Saved entries
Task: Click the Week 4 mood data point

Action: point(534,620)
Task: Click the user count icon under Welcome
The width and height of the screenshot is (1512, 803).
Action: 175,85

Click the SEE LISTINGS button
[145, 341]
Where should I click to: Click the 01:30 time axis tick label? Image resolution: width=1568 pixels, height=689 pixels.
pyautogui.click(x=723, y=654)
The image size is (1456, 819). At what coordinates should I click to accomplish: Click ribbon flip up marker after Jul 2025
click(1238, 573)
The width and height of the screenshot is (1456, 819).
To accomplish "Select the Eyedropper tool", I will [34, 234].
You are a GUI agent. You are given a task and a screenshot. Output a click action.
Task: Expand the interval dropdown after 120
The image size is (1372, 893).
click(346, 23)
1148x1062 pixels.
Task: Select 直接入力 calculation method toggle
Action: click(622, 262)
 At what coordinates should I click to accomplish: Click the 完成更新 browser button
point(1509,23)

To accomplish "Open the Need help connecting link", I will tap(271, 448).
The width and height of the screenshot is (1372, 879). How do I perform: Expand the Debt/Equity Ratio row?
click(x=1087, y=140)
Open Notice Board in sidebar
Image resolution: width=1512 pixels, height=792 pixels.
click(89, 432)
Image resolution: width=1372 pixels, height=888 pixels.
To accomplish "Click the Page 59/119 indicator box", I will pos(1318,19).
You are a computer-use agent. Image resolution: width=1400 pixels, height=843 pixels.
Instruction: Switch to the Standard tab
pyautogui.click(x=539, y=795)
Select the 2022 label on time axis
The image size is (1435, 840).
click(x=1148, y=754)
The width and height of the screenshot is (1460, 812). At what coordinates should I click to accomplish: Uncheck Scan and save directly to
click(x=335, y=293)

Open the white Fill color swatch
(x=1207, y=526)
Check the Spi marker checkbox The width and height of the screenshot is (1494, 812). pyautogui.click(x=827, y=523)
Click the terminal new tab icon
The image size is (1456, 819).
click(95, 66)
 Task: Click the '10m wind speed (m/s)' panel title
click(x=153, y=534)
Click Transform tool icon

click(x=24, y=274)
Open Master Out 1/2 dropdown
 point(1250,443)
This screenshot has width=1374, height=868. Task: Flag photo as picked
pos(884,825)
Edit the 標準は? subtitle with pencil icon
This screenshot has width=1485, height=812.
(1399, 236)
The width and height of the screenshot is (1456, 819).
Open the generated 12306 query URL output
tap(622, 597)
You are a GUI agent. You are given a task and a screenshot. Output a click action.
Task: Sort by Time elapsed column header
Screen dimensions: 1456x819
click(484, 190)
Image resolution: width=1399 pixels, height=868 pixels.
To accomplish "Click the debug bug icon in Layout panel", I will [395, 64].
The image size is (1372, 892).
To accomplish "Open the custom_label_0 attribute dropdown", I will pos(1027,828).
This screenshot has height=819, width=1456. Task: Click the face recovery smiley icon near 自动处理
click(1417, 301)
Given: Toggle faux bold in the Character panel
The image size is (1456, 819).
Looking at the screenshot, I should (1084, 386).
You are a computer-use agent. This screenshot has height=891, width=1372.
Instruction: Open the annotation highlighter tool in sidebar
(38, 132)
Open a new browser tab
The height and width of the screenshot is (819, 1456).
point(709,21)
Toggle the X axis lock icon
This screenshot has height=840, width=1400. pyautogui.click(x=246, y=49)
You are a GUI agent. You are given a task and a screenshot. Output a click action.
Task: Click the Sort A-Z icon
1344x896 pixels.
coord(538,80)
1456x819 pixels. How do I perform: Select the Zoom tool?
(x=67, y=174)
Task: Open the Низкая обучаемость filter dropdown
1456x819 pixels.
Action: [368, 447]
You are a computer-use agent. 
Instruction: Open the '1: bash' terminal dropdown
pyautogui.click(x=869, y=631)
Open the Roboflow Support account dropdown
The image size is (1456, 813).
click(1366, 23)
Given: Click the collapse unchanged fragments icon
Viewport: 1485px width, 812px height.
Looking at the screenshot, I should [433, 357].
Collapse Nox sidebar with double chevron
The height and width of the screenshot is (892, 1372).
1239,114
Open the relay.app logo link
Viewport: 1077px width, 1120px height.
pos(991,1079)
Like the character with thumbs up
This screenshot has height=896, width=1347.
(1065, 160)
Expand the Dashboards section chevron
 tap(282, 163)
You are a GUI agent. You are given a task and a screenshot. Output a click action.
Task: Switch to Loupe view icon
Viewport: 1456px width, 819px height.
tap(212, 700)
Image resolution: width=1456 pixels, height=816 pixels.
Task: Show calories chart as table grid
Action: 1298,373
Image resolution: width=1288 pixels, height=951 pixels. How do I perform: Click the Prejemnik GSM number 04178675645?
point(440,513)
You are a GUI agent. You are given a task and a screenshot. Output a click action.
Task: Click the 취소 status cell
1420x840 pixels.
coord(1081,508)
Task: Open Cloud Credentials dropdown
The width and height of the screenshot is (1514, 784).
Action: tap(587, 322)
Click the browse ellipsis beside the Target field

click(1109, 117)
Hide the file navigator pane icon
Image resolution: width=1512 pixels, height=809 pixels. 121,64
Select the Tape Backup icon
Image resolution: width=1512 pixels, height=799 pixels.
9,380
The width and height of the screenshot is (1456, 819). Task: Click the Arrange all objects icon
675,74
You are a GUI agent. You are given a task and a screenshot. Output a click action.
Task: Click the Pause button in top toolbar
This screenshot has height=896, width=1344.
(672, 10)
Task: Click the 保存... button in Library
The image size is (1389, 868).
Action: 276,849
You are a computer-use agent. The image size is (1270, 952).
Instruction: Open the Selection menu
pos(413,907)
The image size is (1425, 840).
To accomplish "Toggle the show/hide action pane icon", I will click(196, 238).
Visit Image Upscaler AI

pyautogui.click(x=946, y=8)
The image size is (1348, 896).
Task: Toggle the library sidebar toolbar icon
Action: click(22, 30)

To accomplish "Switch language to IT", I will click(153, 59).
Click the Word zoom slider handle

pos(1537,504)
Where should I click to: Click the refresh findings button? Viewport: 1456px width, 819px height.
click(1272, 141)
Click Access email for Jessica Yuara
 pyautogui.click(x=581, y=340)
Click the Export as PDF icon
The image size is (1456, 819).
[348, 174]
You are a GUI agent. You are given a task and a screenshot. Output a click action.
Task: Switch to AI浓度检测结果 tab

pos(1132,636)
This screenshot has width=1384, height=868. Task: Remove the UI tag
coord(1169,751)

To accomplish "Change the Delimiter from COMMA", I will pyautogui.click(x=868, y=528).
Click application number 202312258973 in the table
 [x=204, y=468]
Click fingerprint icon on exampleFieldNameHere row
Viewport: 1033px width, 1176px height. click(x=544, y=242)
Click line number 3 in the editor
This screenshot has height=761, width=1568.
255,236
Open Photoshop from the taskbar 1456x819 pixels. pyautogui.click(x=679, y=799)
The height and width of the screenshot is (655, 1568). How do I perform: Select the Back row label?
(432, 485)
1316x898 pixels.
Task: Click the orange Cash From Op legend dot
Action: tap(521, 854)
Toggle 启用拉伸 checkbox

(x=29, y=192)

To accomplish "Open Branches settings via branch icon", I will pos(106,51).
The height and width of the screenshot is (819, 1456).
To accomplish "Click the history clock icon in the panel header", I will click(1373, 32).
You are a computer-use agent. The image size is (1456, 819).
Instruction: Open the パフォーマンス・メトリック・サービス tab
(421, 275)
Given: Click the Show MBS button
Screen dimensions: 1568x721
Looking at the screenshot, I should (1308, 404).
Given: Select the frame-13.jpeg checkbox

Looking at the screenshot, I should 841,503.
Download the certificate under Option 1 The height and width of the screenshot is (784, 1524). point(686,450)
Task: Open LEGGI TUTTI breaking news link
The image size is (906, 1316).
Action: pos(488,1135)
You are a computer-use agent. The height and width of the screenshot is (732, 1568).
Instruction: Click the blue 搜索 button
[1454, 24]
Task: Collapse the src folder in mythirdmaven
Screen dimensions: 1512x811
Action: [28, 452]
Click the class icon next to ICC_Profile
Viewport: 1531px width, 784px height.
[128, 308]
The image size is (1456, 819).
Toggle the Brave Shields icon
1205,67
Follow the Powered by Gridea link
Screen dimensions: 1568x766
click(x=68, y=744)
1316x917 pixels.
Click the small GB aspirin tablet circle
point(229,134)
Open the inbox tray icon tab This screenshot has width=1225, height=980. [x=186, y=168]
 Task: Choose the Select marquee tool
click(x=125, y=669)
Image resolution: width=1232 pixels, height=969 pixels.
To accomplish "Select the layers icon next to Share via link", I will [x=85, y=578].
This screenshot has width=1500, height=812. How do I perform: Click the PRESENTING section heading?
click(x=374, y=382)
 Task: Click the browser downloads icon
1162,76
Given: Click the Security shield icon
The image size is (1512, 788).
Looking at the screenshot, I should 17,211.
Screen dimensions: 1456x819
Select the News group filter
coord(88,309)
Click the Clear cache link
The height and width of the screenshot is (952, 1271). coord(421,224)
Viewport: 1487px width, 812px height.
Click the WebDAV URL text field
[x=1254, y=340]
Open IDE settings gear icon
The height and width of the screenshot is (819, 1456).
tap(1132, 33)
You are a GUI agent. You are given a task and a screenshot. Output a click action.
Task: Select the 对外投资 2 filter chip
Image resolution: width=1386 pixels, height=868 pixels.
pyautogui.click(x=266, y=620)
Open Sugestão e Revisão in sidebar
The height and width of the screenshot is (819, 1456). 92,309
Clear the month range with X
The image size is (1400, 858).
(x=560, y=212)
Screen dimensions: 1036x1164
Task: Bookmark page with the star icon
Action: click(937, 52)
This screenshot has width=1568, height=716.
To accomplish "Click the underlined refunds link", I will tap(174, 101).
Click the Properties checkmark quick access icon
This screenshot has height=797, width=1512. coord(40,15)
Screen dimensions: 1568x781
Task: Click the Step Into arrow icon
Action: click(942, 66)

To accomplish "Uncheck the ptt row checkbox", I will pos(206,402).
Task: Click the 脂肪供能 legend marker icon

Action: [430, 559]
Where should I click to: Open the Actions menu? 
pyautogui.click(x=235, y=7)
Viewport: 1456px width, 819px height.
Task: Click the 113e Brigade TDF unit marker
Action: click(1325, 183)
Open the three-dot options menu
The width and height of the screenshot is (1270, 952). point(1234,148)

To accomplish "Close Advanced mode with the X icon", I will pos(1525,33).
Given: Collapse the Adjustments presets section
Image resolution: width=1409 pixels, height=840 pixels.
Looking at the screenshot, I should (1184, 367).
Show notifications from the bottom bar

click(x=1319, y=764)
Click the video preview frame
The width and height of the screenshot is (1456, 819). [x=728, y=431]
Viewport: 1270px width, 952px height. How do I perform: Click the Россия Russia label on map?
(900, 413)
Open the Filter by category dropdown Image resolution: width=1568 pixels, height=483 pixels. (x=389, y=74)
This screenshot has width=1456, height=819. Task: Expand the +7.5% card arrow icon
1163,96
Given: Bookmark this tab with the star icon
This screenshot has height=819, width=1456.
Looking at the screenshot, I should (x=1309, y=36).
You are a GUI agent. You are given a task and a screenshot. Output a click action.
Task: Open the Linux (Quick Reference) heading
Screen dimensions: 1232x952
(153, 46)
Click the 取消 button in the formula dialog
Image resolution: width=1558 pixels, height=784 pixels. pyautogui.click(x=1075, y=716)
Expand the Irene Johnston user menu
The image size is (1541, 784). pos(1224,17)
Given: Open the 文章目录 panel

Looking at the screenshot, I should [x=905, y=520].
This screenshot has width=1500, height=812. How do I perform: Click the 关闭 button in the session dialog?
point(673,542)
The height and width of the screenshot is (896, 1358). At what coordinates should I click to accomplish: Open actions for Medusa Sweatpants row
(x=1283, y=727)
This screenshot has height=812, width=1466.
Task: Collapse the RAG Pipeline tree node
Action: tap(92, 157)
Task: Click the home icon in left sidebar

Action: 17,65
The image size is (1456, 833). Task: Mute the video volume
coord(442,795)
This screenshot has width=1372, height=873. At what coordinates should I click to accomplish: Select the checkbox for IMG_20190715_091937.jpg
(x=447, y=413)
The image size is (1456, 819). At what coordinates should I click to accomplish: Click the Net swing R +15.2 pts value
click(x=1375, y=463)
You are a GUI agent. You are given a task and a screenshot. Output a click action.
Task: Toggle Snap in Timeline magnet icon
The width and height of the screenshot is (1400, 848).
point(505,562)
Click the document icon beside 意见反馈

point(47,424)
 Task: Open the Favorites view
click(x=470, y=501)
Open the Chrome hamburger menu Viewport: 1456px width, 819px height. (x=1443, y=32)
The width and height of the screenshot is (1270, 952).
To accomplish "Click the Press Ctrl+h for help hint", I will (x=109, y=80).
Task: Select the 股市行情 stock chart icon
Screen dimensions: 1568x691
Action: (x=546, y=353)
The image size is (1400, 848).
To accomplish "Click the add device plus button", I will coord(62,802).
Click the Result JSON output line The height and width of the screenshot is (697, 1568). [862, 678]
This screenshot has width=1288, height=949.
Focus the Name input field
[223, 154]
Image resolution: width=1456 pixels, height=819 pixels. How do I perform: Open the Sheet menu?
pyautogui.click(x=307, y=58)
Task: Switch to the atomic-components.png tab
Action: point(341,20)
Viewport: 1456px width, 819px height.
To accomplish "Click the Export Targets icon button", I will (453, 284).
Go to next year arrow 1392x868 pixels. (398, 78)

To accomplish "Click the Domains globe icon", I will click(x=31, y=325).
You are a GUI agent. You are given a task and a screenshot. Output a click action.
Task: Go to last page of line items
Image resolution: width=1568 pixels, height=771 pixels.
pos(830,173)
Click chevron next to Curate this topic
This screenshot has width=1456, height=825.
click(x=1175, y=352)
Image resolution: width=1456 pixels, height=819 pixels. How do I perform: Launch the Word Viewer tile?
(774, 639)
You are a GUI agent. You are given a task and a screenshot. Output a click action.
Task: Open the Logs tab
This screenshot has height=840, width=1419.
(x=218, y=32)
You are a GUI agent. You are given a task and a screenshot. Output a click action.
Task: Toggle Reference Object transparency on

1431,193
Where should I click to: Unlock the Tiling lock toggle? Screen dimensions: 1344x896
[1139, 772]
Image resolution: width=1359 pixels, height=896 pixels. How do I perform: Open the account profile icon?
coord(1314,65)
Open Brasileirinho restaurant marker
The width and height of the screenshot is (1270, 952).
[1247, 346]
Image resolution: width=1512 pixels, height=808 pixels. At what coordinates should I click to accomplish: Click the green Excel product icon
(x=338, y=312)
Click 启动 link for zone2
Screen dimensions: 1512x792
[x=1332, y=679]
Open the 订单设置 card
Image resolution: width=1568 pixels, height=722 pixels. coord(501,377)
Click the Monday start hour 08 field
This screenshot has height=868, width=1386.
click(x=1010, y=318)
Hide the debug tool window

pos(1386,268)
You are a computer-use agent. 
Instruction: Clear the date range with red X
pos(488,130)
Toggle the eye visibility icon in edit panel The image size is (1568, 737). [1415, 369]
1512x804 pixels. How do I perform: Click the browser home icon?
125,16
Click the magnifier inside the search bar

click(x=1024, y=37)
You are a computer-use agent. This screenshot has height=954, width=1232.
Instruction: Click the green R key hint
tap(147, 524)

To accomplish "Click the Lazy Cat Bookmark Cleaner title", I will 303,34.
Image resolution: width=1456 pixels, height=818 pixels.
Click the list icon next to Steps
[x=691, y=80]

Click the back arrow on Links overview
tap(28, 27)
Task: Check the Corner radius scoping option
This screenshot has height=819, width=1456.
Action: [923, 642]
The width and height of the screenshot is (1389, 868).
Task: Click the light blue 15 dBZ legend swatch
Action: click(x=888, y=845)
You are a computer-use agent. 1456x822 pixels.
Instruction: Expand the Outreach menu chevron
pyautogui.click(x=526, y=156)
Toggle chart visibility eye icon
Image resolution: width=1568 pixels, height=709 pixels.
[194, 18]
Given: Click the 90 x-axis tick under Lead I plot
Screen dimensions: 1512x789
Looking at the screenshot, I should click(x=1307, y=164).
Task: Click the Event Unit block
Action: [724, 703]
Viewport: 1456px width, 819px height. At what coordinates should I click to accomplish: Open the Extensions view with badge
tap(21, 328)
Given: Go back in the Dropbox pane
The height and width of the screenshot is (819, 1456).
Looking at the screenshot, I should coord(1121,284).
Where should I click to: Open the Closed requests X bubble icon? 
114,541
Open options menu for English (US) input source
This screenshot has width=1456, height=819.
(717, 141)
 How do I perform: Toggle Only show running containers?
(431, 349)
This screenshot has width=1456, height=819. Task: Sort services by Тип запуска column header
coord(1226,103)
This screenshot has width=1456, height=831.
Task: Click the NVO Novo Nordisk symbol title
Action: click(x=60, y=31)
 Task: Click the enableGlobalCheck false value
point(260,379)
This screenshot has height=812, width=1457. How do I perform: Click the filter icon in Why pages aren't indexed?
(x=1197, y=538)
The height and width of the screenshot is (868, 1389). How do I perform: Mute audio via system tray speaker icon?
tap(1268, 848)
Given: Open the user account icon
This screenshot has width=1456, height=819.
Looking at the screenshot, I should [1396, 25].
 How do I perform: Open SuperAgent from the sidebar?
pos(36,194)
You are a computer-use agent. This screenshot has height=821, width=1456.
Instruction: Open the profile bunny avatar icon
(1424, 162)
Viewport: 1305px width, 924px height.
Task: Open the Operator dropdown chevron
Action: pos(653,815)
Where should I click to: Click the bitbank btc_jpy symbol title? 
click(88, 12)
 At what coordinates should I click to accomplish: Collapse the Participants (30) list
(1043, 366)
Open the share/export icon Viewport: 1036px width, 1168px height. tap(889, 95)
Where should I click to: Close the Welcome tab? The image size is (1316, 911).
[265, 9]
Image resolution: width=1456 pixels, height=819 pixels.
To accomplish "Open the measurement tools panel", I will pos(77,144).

- To do
In the records, which lines use the word "computer"? Report them.

- Task result
You are a computer-use agent. Image resolution: width=1400 pixels, height=843 pixels.
You are a computer-use agent. This screenshot has height=891, width=1372.
You are a computer-use agent. 
You are a computer-use agent. The image size is (1270, 952).
You are a computer-use agent. The image size is (1456, 819).
You are a computer-use agent. The height and width of the screenshot is (732, 1568).
You are a computer-use agent. 
You are a computer-use agent. This screenshot has height=954, width=1232.
You are a computer-use agent. 1456x822 pixels.
You are a computer-use agent. This screenshot has height=821, width=1456.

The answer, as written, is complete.